17 June 2024

Last Goodbye

 



I am finally snuggled in the dark corner of my old room

Filled with sadness, emptiness and anger over my loss.

I don’t like how powerless I feel

Drained in tears, I won’t be able to see you again.

The inevitable void consumes my whole spirit

And in desperation I scream – Please forgive me!

Forgive me for all the days I did not show up when I you needed me,

Forgive me for all the times I came by for shorter period than an hour,

Please forgive foolishness of the young me taking all time for granted!!!

And now when you are no longer here, I can’t stop the guilt

For missing all the birthdays just because – countless excuses,

For not calling more often just because, another missed moment.

I have not had the power to shed my tears when I had to,

You taught me how a strong woman should carry herself.

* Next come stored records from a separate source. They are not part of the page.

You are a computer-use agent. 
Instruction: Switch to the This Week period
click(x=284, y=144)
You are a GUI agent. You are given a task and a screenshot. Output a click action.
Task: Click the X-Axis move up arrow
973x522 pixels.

I have not had the courage to raise a toast for you,

My funny bones were cut off my personality.

Please forgive my weakness even now,

When I cannot tell another joke – my inspiration is gone without you.

I know you hated these long goodbyes, you loathed the unnecessary sadness.

I will miss the words of your encouragement, how capable I am in your eyes

And with the look of a naughty child to slip a little dark-humored remark.

Forgive me grandpa, I have failed you for one last time,

When I lost my composure when the bells tossed to remember your life,

I was not able to pick up the pieces, that your absence was giving us.

In your memory I am writing this ode for a life of a good man – caring and loving, yet strict and just,

I am a mare reflection of your grand essence and I vow to uphold the standards installed by you in me.

This is my first bow in front of your bohemian aura which filled my life with joy,

My second bow is for the unweaving support you gave me, even though my thoughts were far too distant for you to understand and yet you never questioned me.

My third and final bow is for your strong persona, finding all the good when the life looks like it will crumble under the pressure of our lives weight.

Thank you for being such an inspiration for a generation you couldn’t figure out.

My last request is to look upon me, taking care of my poor soul,

And when the life gets even harder don’t be shy (I know you won’t)

Just whisper our inside joke in my ear and I will find the strength for fight and grow.

Goodbye, my dear grandpa, may your soul rest in eternal peace

And if we get another lifetime, please be my grandparent or any other of my immediate family.